Reviewed by brokentune on
Towards the end of my own stint I find myself thinking less about what has happened to me but interested in this lifetime context, in the times of my life. I have the great sustaining ballast of memory; we all do, and hope to hang on to it. I am interested in the way that memory works, in what we do with it, and what it does with us. And when I look around my cluttered cluttered house – more ballast, material ballast – I can see myself oddly identified and defined by what is in it: my life charted out on the bookshelves, my concerns illuminated by a range of objects.
I have no idea why, but Penelope Lively's book seems to go by various titles. Another one seems to be Ammonites and Leaping Fish: A Life in Time, which is a bit confusing when you're trying to find the book but at the same time makes it really easy to tell someone else what the title is because inevitably any one of the variations on the title may bring up the book in a search. Leaping Fish, Dancing Fish... at least the Ammonites seem to be present in all of them.

● **DIRECTIONS**:
[A] Answer these questions using the book review:
(i) What three things about memory does the opening paragraph say it is interested in?
(ii) What other title for Penelope Lively's book is given?
(iii) Which word is said to be present in all versions of the title?
[B] Turn the paragraph of the book review starting "Towards the end of my own stint" into a short list that keeps its main points.
[C] Pick up the book review on Penelope Lively's book right after its last sentence and keep writing.

● **AVAILABLE DATA**:
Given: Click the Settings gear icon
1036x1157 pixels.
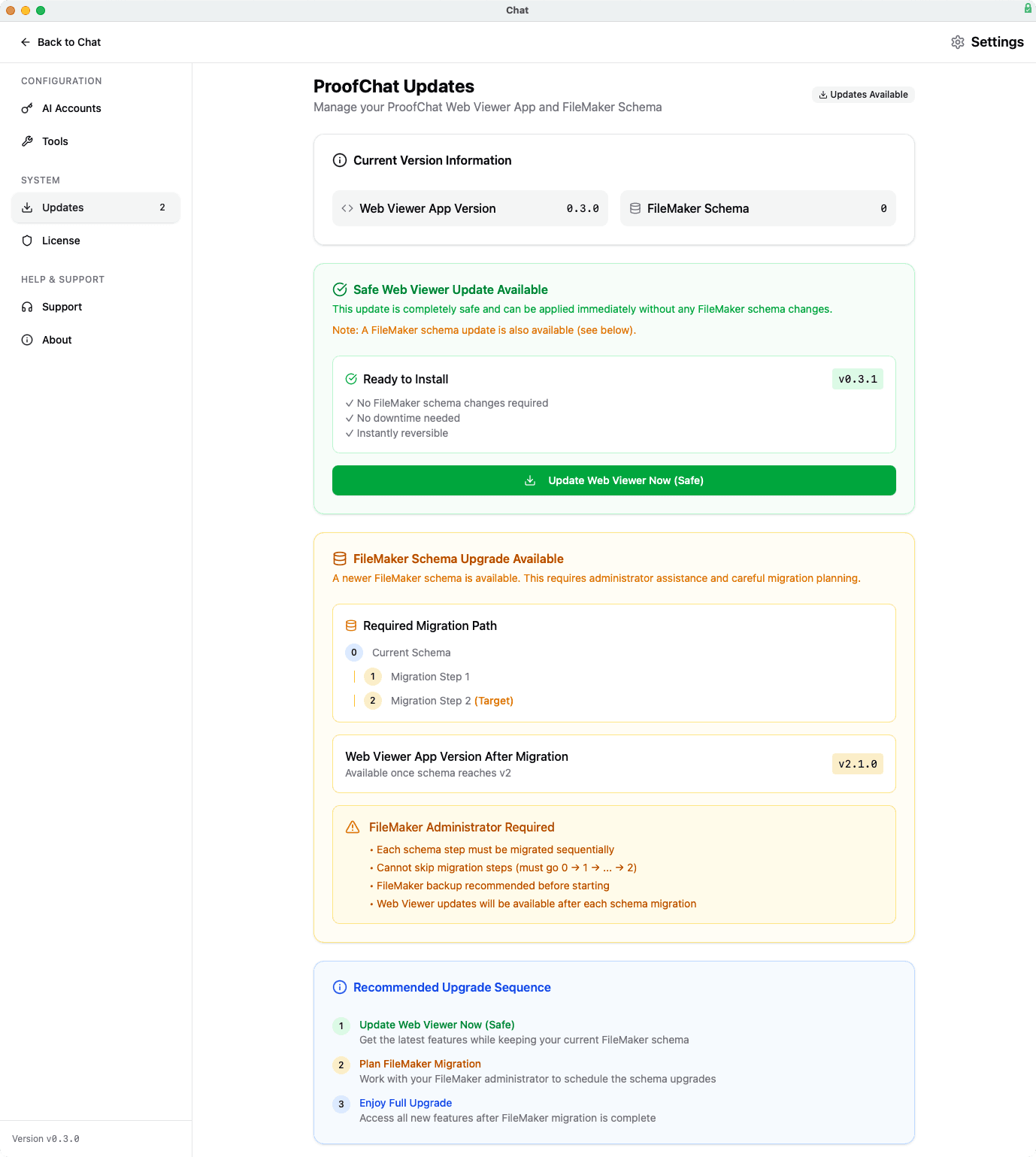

● **RESULTS BY TASK**:
[A]
(i) The way memory works, what we do with it, and what it does with us.
(ii) Ammonites and Leaping Fish: A Life in Time.
(iii) Ammonites.

[B]
- Near the end of a stint, the focus moves from what has happened to the context of a lifetime, the times of one's life.
- Memory is a great sustaining ballast that we all have and hope to keep.
- The interest lies in how memory works, what we do with it, and what it does with us.
- A cluttered house is more ballast, material ballast, whose contents identify and define the owner.
- The bookshelves chart a life, and a range of objects throw light on its concerns.

[C]
Anyway, this book is my RL book club's read for this month and it is the first of their picks that I have really enjoyed. It is not a perfect book, but I was glued to Lively's essays on ageing, memory, her own story, her accounts of history, and her musings on life, on reading.
As it turns out, she seems to be an author that I share some interests with and whose thought-process I find both inspiring and, not easy to follow exactly, but neatly cutting to salient points without a lot flourish. What I mean is, she gets to the point. I like that.
You aren’t going to get old, of course, when you are young. We won’t ever be old, partly because we can’t imagine what it is like to be old, but also because we don’t want to, and – crucially – are not particularly interested.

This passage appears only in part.